Glossary term

Convex Optimization

A class of optimization problems in which the objective function and feasible set are convex, guaranteeing that any local minimum is also the global minimum.

Definition

concept

Convex optimization is the subfield of optimization concerned with problems in which the objective function is convex and the feasible set is a convex set, ensuring that every local minimum is a global minimum and that efficient algorithms can find the exact solution.

Convexity is a central structural property in optimization because, under the usual assumptions, it collapses the distinction between local and global optima. Problems that can be recognised or reformulated as convex can often be solved reliably to global optimality or certified accuracy, but scalability still depends on problem structure, conditioning, sparsity, and solver choice. The class of convex optimization problems includes linear programming, quadratic programming, second-order cone programming, and semidefinite programming — a hierarchy of increasingly general structures with specialised algorithms.

A function f: \mathbb{R}^n \to \mathbb{R} is convex if, for any two points x and y and any \theta \in [0, 1]:

f(\theta x + (1-\theta) y) \leq \theta f(x) + (1-\theta) f(y)

Geometrically, this means the chord connecting any two points on the graph of f lies above or on the graph — the function curves upward. A set \mathcal{C} \subseteq \mathbb{R}^n is convex if for any two points x, y \in \mathcal{C}, the line segment \theta x + (1-\theta) y also belongs to \mathcal{C} for all \theta \in [0,1].

A convex optimization problem has a convex objective function and a convex feasible set (defined by convex inequality constraints and linear equality constraints). The fundamental theorem of convex optimization states that every local minimum of a convex problem is also a global minimum. This is because convexity rules out isolated non-global local minima: any feasible line segment from a local optimum to a supposedly better feasible point would immediately create a nearby improving direction.

The convex hierarchy

Convex optimization encompasses a structured hierarchy of problem classes, each with its own geometric properties and specialised algorithms.

Linear programming (LP) is the simplest class: the objective and all constraints are linear. The feasible set is a polyhedron. The optimal solution, if it exists, lies at a vertex of the polyhedron. LP problems are solved by the simplex method (which moves along edges of the polyhedron) or interior-point methods (which traverse the interior), both capable of solving problems with millions of variables and constraints.

Quadratic programming (QP) allows a convex quadratic objective with linear constraints. If the objective Hessian is positive semidefinite, the problem is convex. QP is the subproblem solved at each iteration of sequential quadratic programming (SQP) for nonlinear programs, and is also the core computation in support vector machine training.
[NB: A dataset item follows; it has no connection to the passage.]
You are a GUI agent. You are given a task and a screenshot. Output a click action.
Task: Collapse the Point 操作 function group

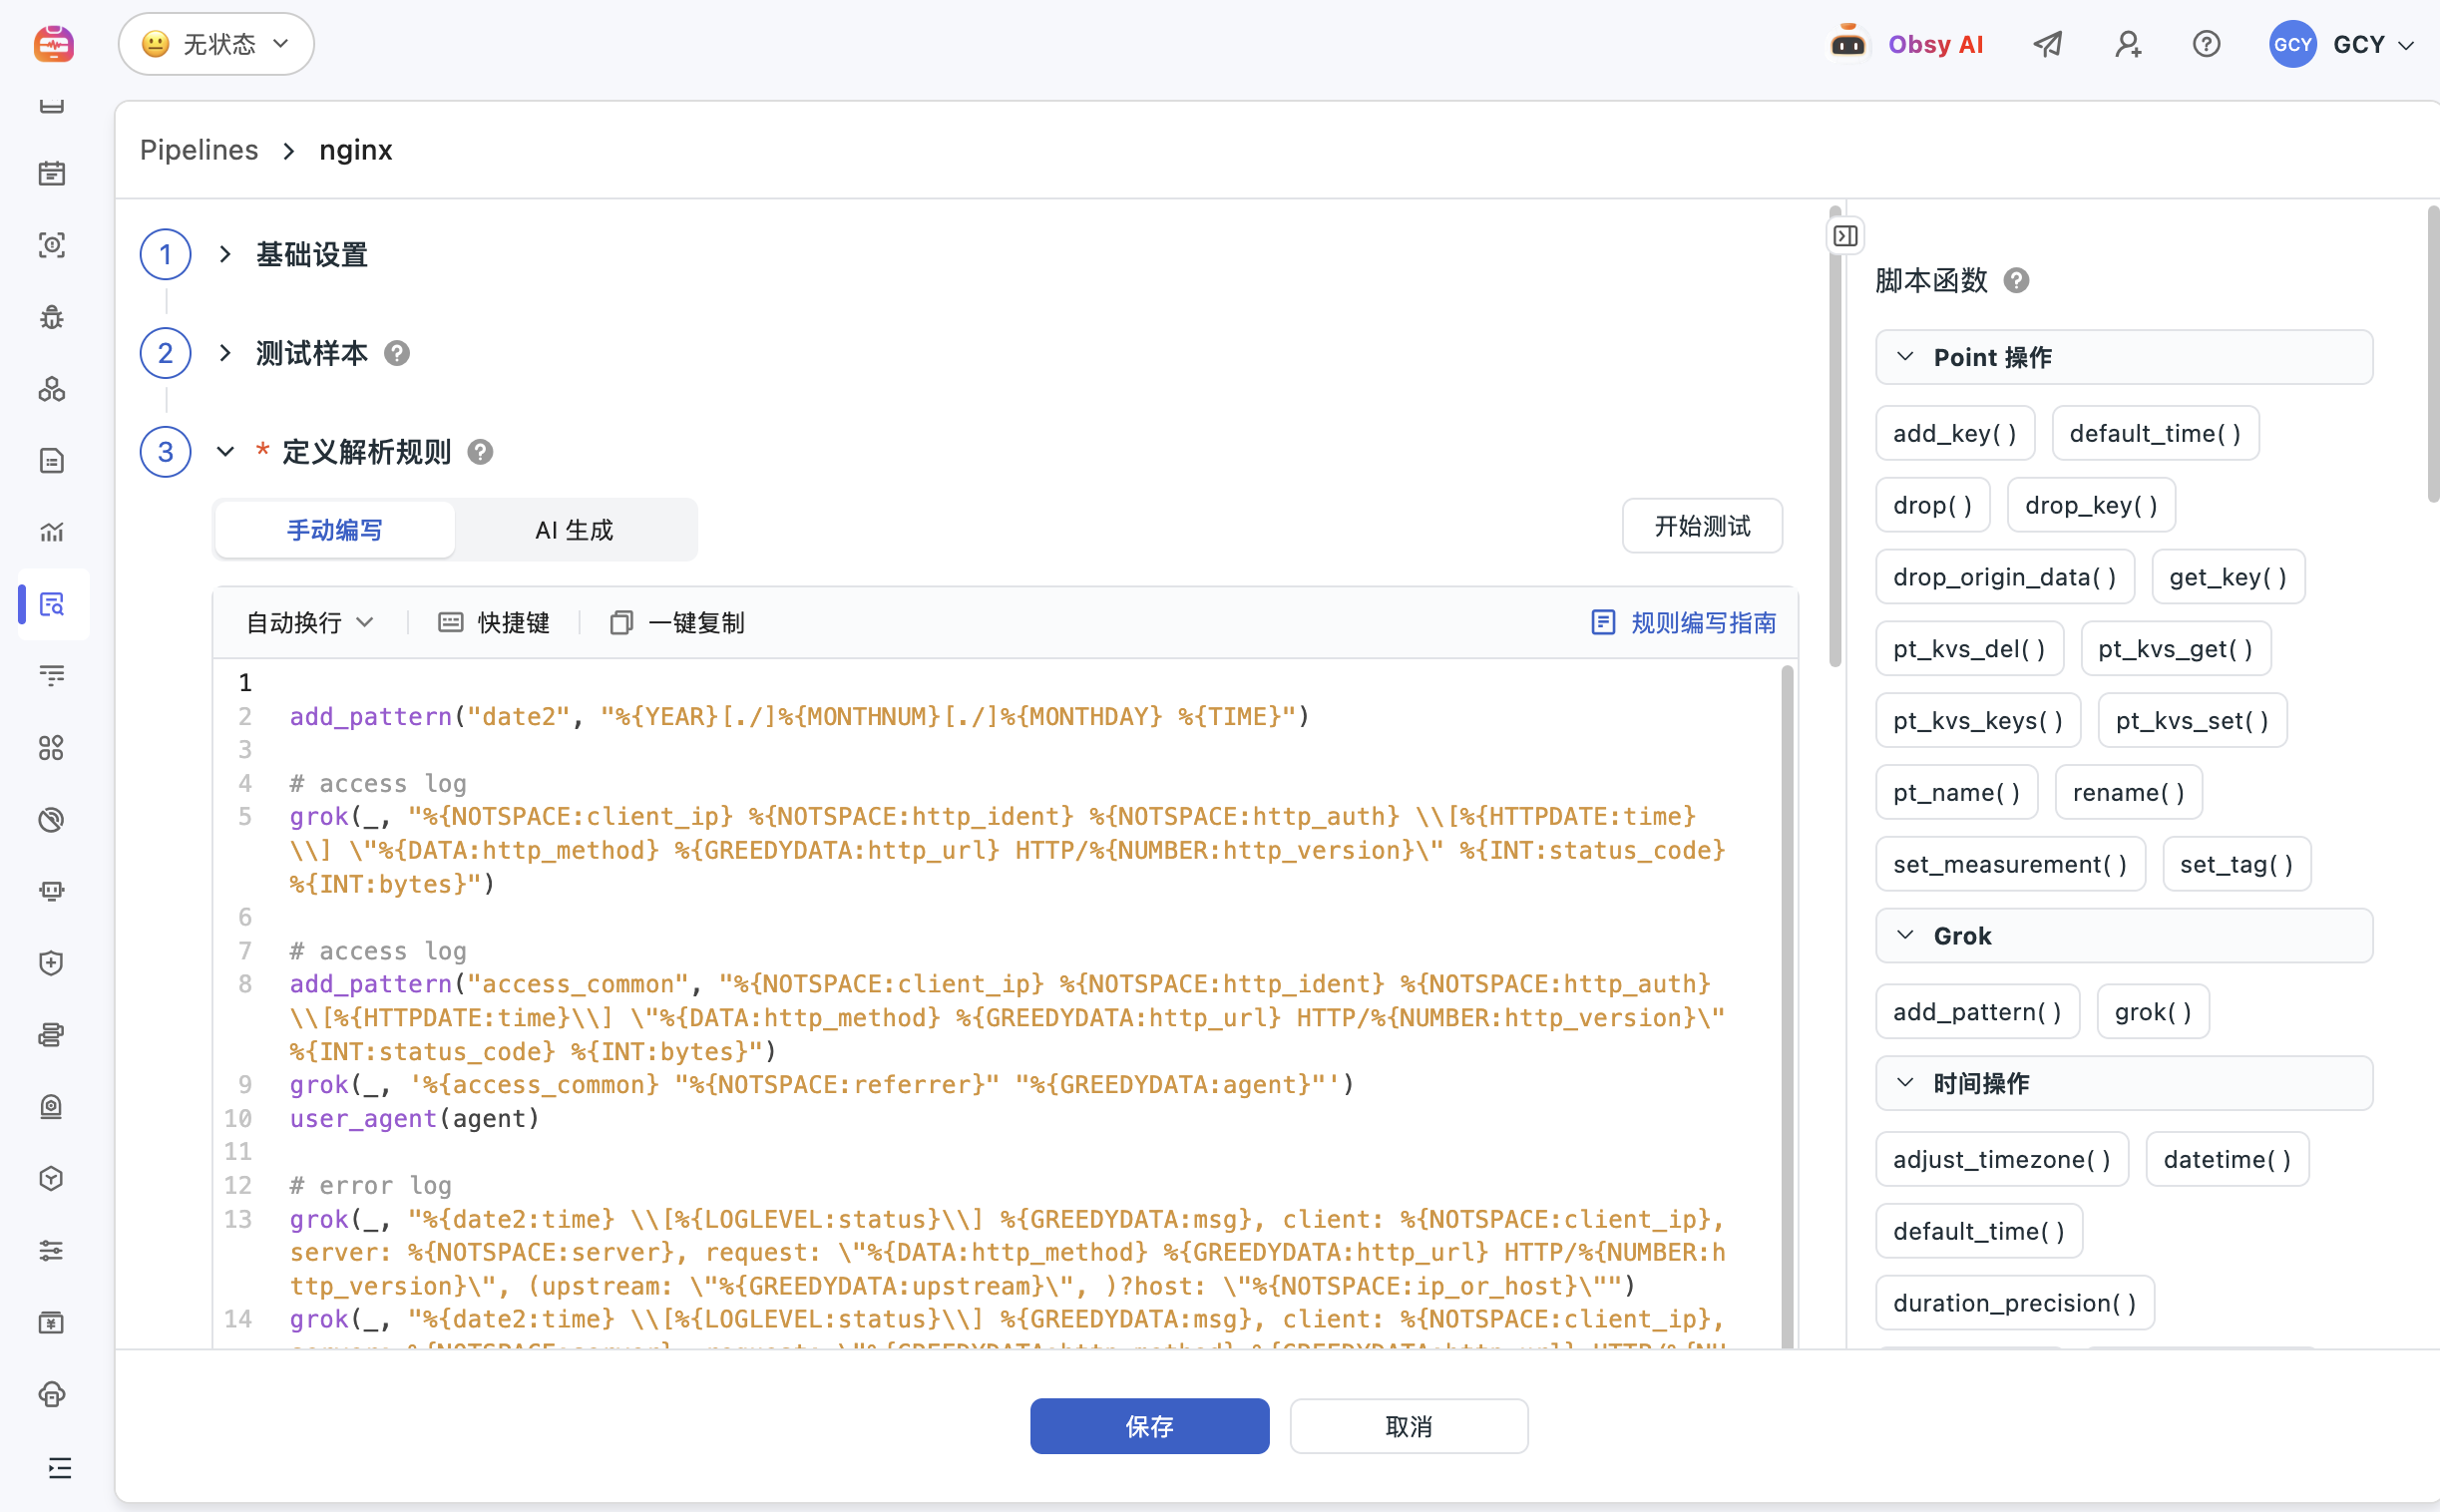pyautogui.click(x=1905, y=357)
Second-order cone programming (SOCP) generalises QP by allowing constraints that define second-order (Lorentz) cones. It encompasses robust linear programming, portfolio optimisation with uncertainty, and many geometry and engineering design problems.

Semidefinite programming (SDP) replaces scalar inequality constraints with matrix positive semidefiniteness constraints (X \succeq 0). It is a broad and powerful convex class, but scalability depends strongly on matrix size, sparsity, and solver method. SDP arises in control (LMI-based controller design), combinatorial relaxations, and quantum information.

Duality

Every convex optimization problem has an associated dual problem. The dual is always convex and its optimal value provides a lower bound on the primal optimal value. For convex problems satisfying a constraint qualification (Slater’s condition), strong duality holds: the primal and dual optimal values are equal, and the dual solution provides the Lagrange multipliers (KKT multipliers) at the primal optimum. Duality is exploited algorithmically in interior-point methods and in decomposition algorithms for large-scale problems.

Recognising and reformulating convexity

Many engineering problems that appear non-convex can be reformulated as convex by a change of variables or by recognising hidden convex structure. A classical example is geometric programming: the original problem is non-convex in the natural variables, but a logarithmic change of variables transforms it into a convex problem. Disciplined convex programming (DCP) — implemented in tools such as CVXPY and CVX — provides a formal grammar of convex-preserving operations that allows engineers to construct and verify convex formulations without manual analysis.

Limitations

Not all engineering problems are convex. Structural topology optimization, combinatorial scheduling, parameter estimation for nonlinear models, and neural network training are inherently non-convex. For these, convex relaxations (replacing the non-convex feasible set with a convex superset) can provide bounds on the global optimum, and local methods such as gradient descent and SQP find good local solutions but cannot guarantee global optimality.